* What is needed
Render the lines of the records as a numbered list, skipping any blank lines. Leave the pictures out of your answer.

[Pointing records for screenshots and webpages]
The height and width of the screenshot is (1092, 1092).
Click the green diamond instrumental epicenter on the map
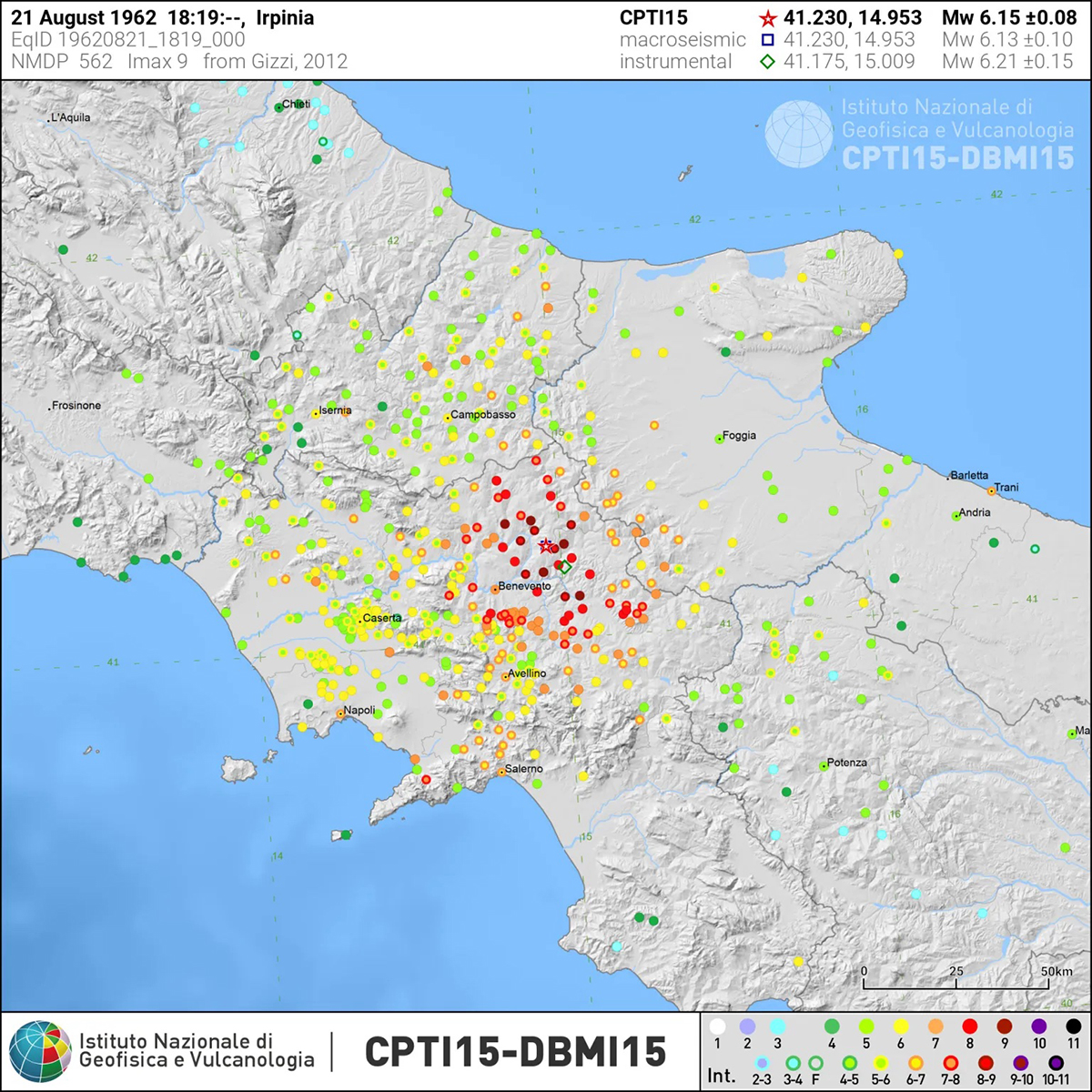564,567
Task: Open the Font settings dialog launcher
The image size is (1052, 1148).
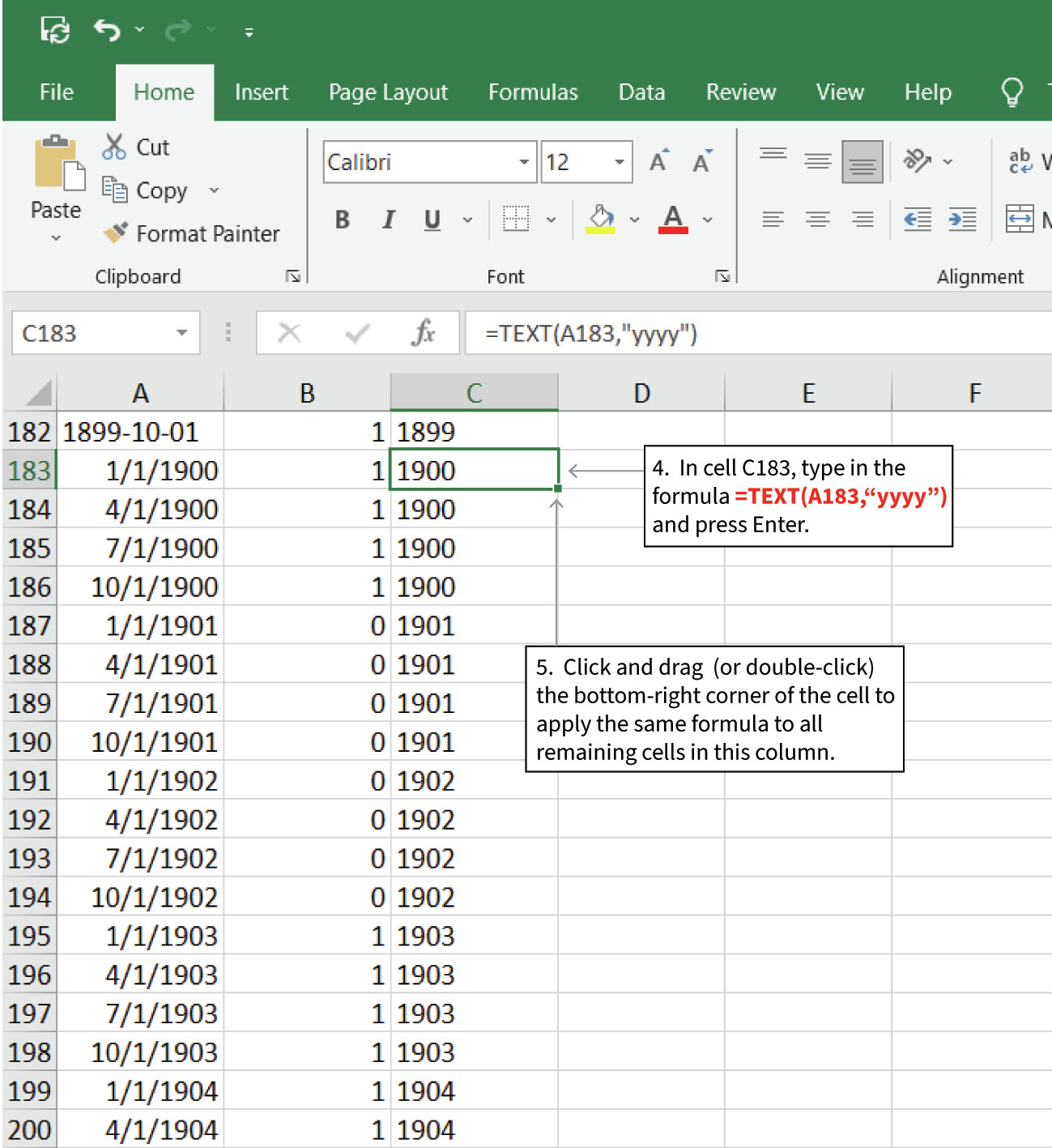Action: coord(722,275)
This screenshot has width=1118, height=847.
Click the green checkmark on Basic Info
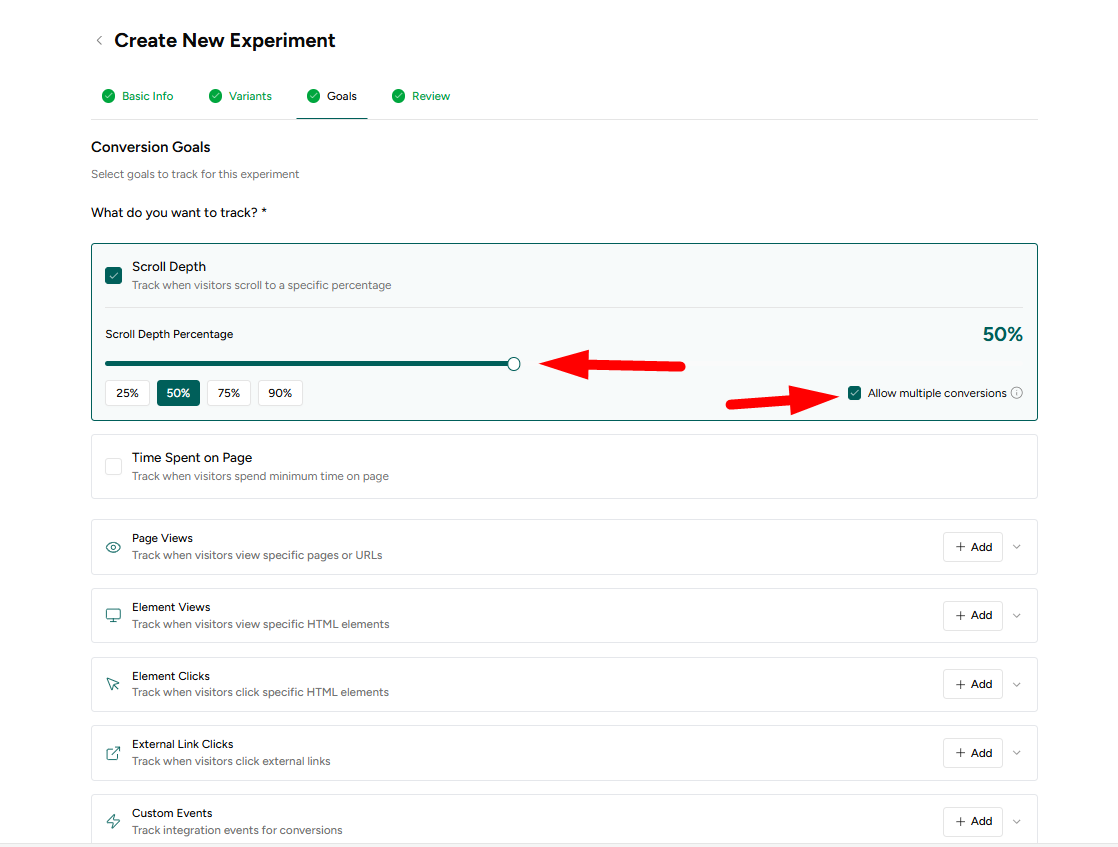pyautogui.click(x=108, y=96)
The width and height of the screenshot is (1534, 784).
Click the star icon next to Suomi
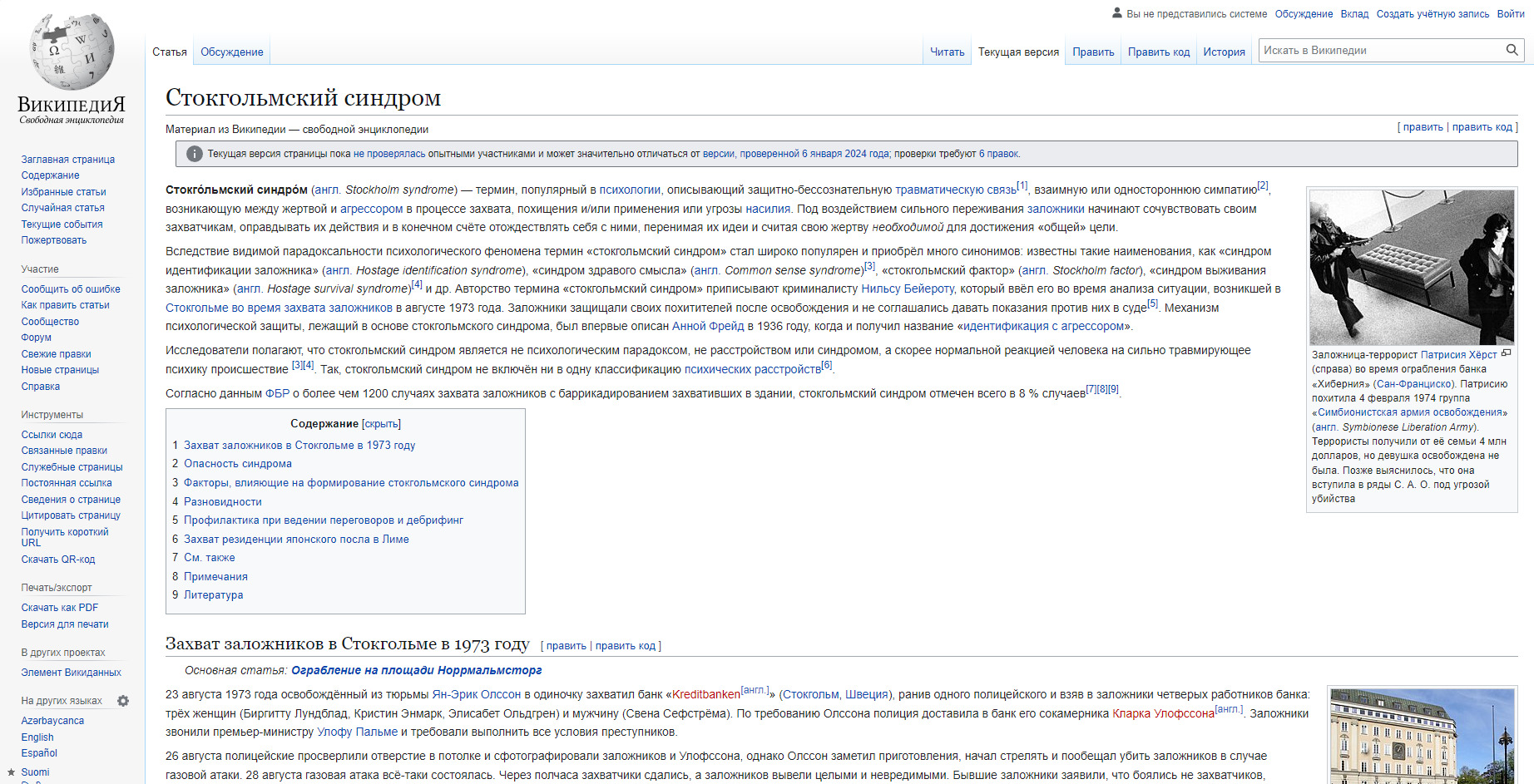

* Solved exercise
1. The height and width of the screenshot is (1092, 1092).
2. Click the green diamond instrumental epicenter on the map
3. 564,567
4. Task: Open the Font settings dialog launcher
5. The image size is (1052, 1148).
6. Action: coord(722,275)
7. This screenshot has width=1118, height=847.
8. Click the green checkmark on Basic Info
9. pyautogui.click(x=108, y=96)
10. The width and height of the screenshot is (1534, 784).
11. Click the star icon next to Suomi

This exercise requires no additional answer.